/tinyOS

Primary LanguageSvelte

Tiny Quest / Tiny OS

A bunch of video games and apps for small kids

License?

I'd like to make all the code public domain. Not sure how that works since there are SVG images mixed in there that have other licenses. I got many of the SVG images from flaticon and freepik and I paid the fee, so it should be attribution-free, but not public domain. Anyway, so consider the code public domain except for inlined-images and other images and sound files.

Tips for using this

Lock down your device so kids can't wreck your settings.

iPad (Best experience so far)

Start by "installing" the "app". Go to https://tiny.quest, click the share button, then "Add to Home Screen". This will make an icon on you homescreen that looks like a normal app, that runs fullscreen.

You can then lock the device to just that app. IPad has something called "Guided Access" that lets you lock the device to using just one app. It took a long time to find it, but there are options for guided access mode that let you enable the sleep and volume buttons. That lets it work like a standalone device that kids can turn on and off themselves. There's also something called "Single App Mode" on iOS, which is related but I haven't looked into it.

Chromebook tablet

I'm also trying Chromebook tablets since the Cutie Pi tablet had some problems. The one I got (Lenovo Duet 3) has a muuucch faster CPU than the Raspberry Pi, better speaker, and a few other nice things. It costs around $50 / year to have the Google account that lets you manage the Chromebook in kiosk mode. That doesn't excite me since it's less open and a hassle. I'm not really liking the Chromebook solution and will probably return the one I got. I can't figure out how I'm supposed to set the wifi network if I'm in kiosk mode. I can't figure out how to enable volume buttons.
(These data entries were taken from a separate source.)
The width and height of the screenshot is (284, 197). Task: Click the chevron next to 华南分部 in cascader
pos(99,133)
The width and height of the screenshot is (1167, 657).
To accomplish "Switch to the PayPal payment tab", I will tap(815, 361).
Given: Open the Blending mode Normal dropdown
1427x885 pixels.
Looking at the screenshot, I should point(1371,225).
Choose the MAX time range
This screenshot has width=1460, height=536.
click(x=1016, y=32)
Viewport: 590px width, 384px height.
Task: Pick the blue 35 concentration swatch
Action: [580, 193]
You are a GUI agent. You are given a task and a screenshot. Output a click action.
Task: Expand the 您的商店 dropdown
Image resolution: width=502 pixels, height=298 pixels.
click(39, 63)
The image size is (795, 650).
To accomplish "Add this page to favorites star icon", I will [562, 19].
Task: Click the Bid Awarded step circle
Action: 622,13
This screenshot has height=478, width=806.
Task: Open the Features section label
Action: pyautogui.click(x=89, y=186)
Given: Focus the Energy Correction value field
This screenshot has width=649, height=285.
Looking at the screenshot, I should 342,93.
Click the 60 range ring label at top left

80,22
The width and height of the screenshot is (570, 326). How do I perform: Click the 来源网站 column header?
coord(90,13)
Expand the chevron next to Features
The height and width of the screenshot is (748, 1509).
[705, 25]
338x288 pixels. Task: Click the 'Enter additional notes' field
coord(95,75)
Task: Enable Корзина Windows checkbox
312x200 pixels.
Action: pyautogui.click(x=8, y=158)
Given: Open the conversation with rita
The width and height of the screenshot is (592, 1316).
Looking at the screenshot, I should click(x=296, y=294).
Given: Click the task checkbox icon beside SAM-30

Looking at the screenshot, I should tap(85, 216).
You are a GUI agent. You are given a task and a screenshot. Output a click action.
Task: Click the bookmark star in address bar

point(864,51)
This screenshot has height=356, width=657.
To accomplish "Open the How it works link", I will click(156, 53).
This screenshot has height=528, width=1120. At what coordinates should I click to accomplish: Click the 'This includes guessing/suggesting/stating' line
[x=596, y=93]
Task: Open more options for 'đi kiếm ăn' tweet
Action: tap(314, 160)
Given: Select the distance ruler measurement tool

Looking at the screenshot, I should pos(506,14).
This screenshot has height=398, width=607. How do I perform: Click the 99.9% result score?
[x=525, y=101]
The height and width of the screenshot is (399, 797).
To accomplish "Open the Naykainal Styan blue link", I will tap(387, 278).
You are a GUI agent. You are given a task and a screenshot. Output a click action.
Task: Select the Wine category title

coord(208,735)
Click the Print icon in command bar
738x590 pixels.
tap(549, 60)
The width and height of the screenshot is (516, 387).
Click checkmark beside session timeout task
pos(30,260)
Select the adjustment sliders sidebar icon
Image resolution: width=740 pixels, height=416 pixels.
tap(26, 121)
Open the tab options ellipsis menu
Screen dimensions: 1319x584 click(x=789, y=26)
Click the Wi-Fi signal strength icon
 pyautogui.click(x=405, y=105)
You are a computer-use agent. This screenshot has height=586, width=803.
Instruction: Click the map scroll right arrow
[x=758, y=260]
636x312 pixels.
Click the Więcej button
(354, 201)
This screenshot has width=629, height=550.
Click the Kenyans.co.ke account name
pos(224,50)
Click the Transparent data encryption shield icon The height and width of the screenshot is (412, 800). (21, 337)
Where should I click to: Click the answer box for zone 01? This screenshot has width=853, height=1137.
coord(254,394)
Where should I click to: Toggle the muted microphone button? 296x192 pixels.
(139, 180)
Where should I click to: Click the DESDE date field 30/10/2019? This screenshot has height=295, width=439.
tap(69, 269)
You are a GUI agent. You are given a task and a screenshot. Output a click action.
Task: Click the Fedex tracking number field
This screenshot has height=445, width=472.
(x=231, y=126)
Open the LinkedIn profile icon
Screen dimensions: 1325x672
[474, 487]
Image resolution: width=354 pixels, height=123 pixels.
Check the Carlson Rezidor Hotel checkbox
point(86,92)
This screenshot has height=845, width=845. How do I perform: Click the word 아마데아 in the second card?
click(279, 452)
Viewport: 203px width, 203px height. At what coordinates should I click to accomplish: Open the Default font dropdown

CutiePi (Raspberry Pi 4 tablet)

This was my first attempt at a locked-in tablet experience. I got a "Cutie Pi" tablet, which was a Kickstarter project. It's a tablet with a Raspberry Pi inside. I made it boot to a fullscreen browser, so it looks like my app screen is the "real" one.

Pros:

  • The hardware feels nice. It's strong and has a nice foldable handle. Great form factor for kids.
  • It runs linux, so it's all open source and I can modify it however I want.
  • It's easy to make it boot to a fullscreen browser.

Cons:

  • The CPU is slow. Since I'm trying to be lazy with my game dev, I use html / CSS for graphics, and that's slow. So then my frame rates are dropping a lot and I'm wondering if I should spend my life optimizing stuff for the GPU. No, probably not. This is a deal-breaker for me. Some of my games just don't work.
  • Too quiet. The speaker is very small. Since I really wanted this to be partly a music device, that leaves much to be desired. At least it's not annoyingly loud like many kids toys. :/
  • Drivers and Linuxy stuff! How do I get this camera to work? IDK. Not sure I want to spend my time figuring these things out.

Get it running (developers)

  • clone this
  • install npm or whatever
  • npm install
  • npm run dev

This project uses Svelte, Vite, Tailwind.

Recommended

VS Code + Svelte.

Generate data

Music

Go to "speech" folder and run node youtubeDownload.cjs. Once you have done that, then you will need to generate the speech synthesis files... see below.

Speech Synthesis

Since the browser's built in speech synthesis gave me trouble, I'm using Google Cloud speech as a preprocess to generate all speech that I put in comments in the files that use that speech. It's pretty sucky. To run it, set GOOGLE_APPLICATION_CREDENTIALS=[your key file], go to the "speech" folder and type node genSpeech.cjs. You will need to supply a key for google cloud though.